What you should do
Across the data below, how many lines hold "video"? Answer with that number and nothing else.

**********

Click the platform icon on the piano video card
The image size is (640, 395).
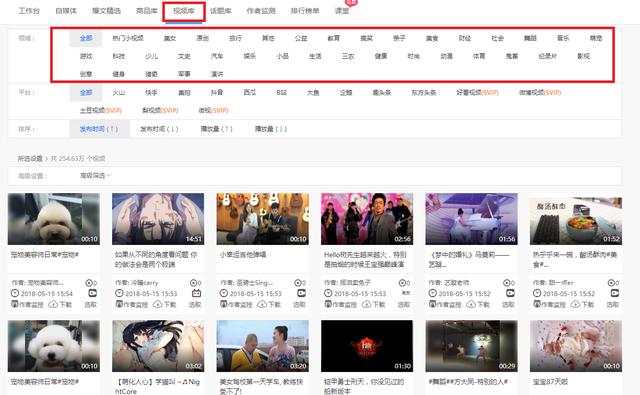[x=510, y=293]
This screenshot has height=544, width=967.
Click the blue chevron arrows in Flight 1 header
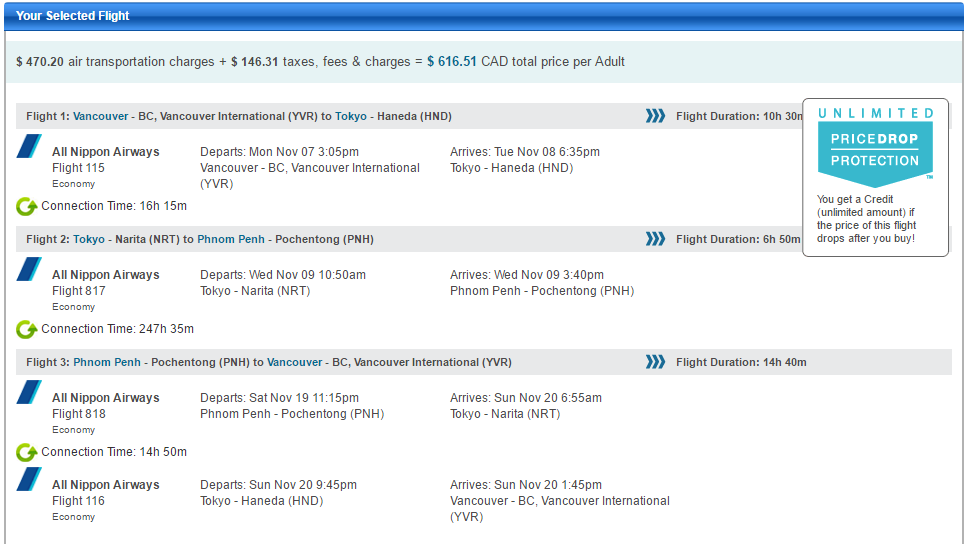coord(655,116)
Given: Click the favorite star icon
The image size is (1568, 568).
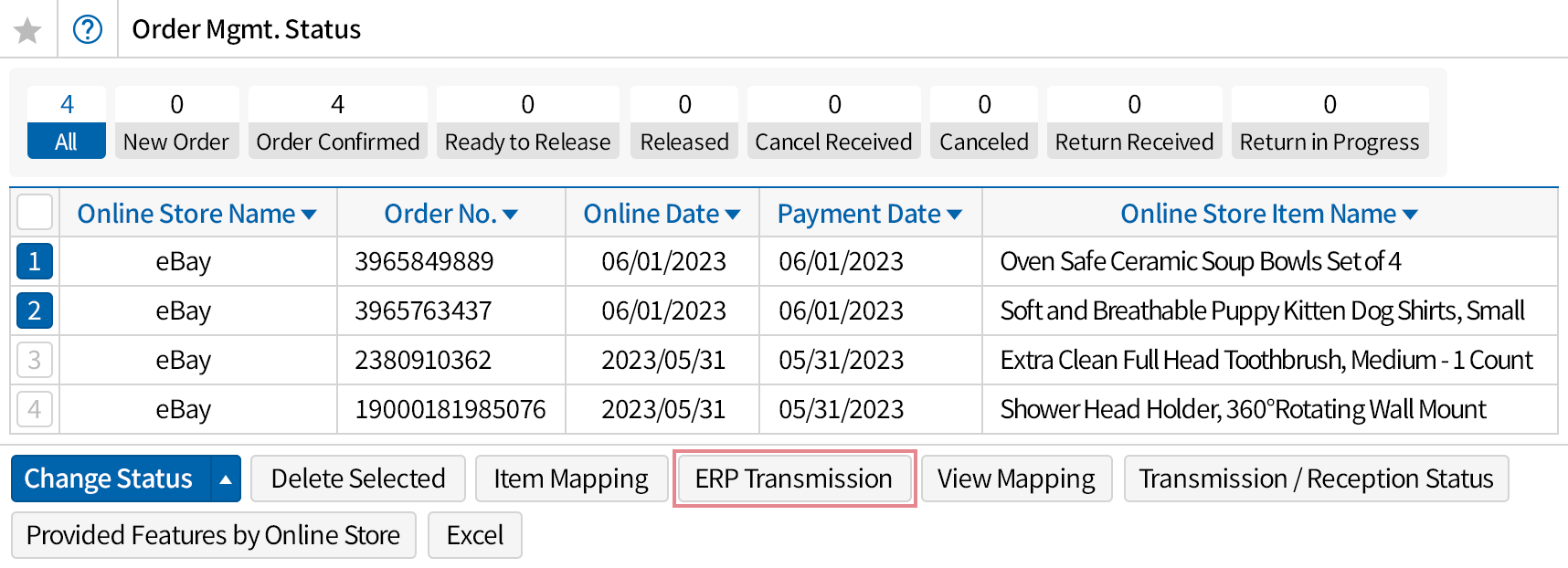Looking at the screenshot, I should (x=27, y=30).
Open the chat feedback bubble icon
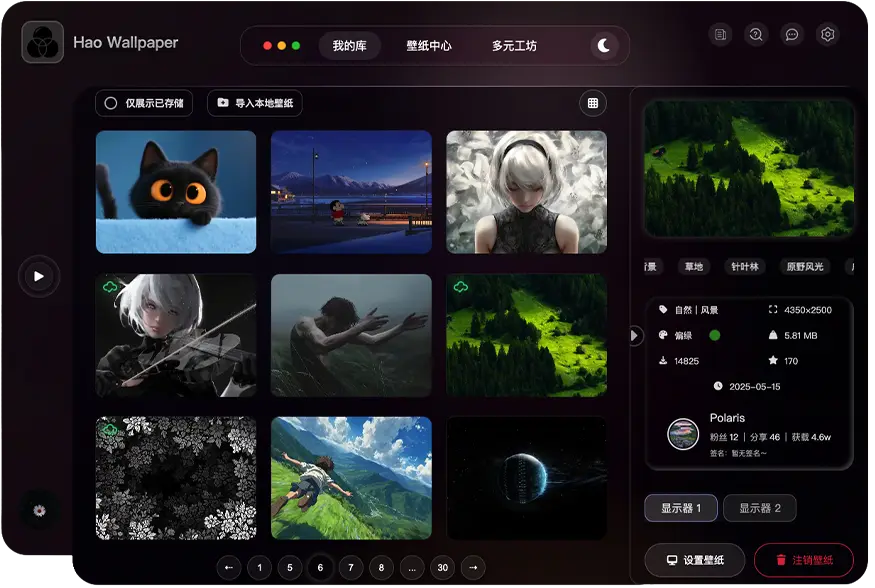The height and width of the screenshot is (588, 875). point(791,35)
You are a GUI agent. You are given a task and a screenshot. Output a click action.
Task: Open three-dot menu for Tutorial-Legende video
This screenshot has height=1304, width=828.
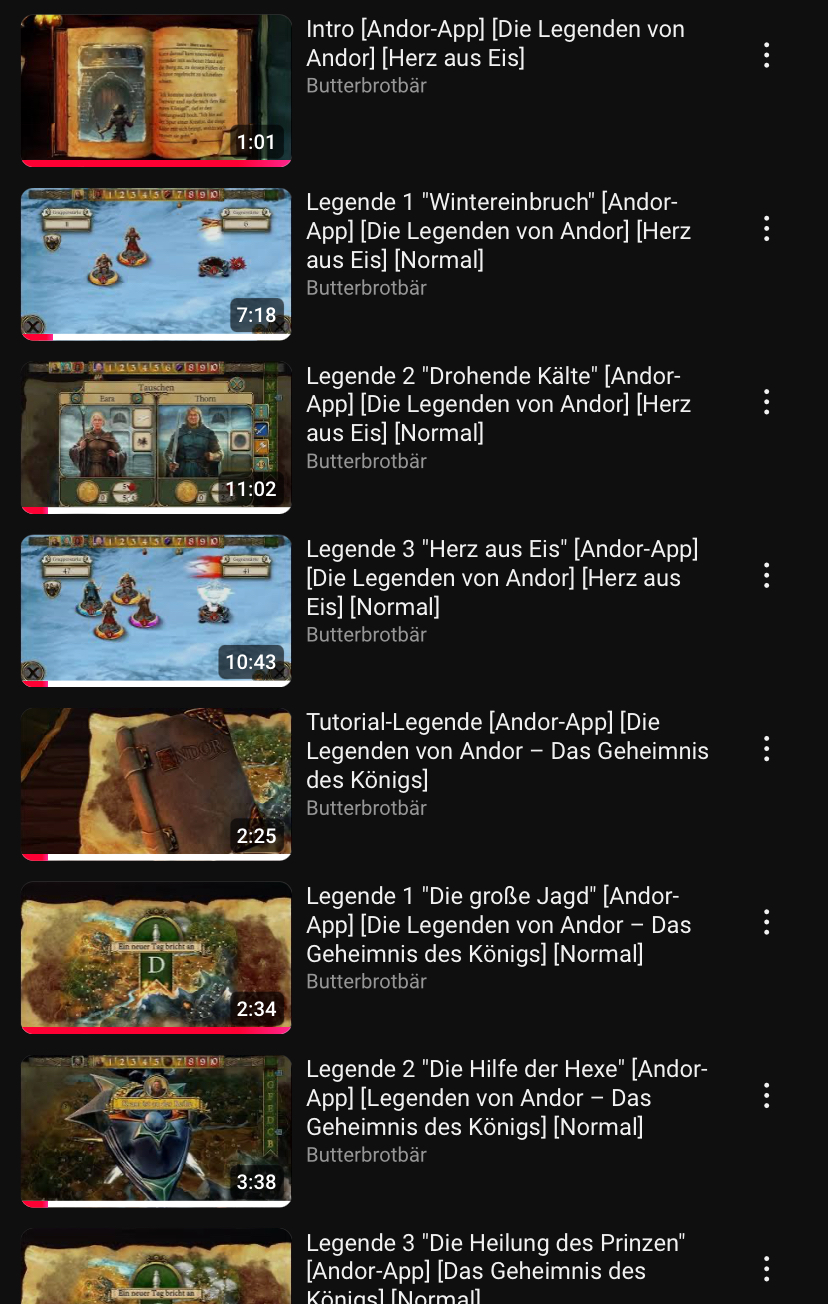click(x=767, y=749)
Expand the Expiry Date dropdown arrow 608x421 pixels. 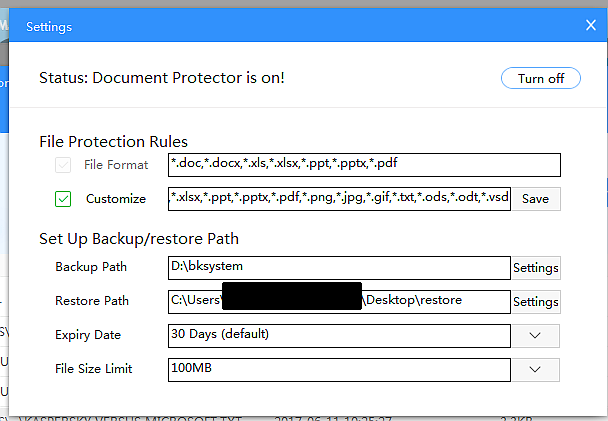pos(535,335)
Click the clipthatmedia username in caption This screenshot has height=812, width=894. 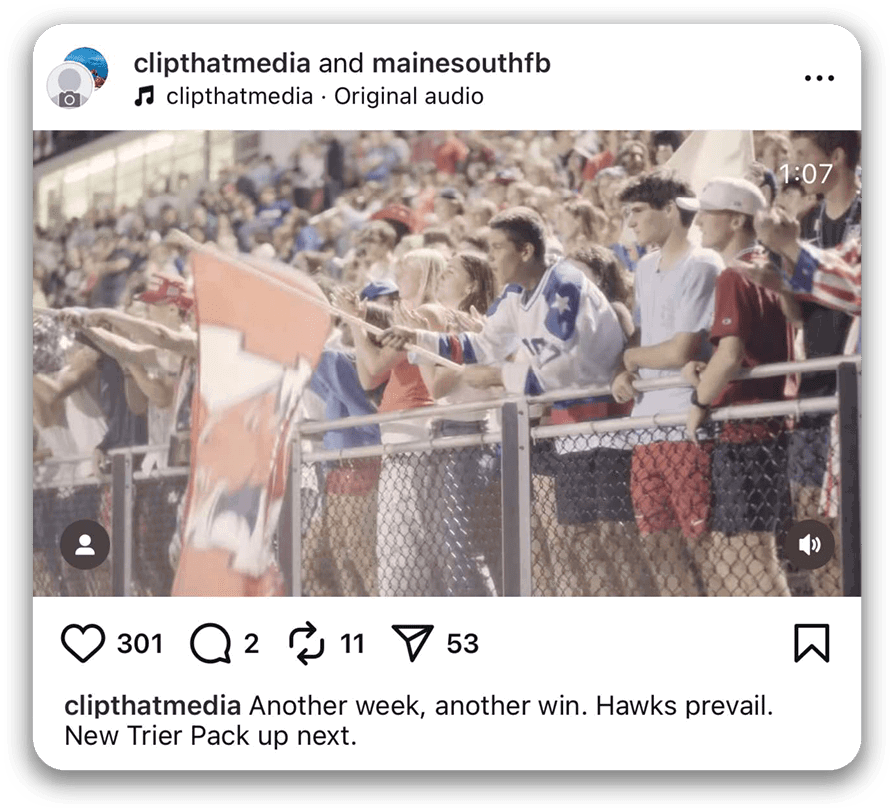click(x=152, y=706)
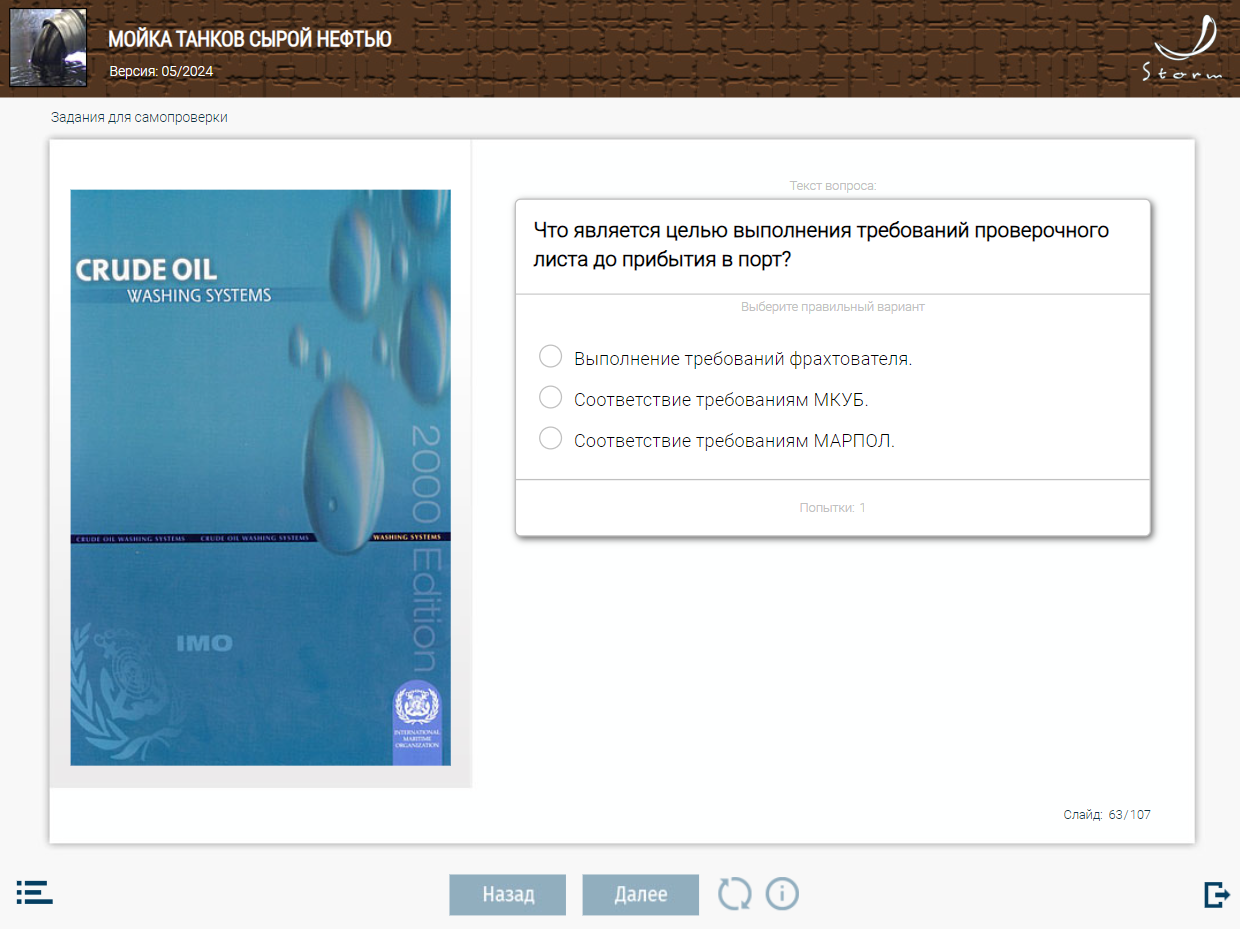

**********

Solution below
2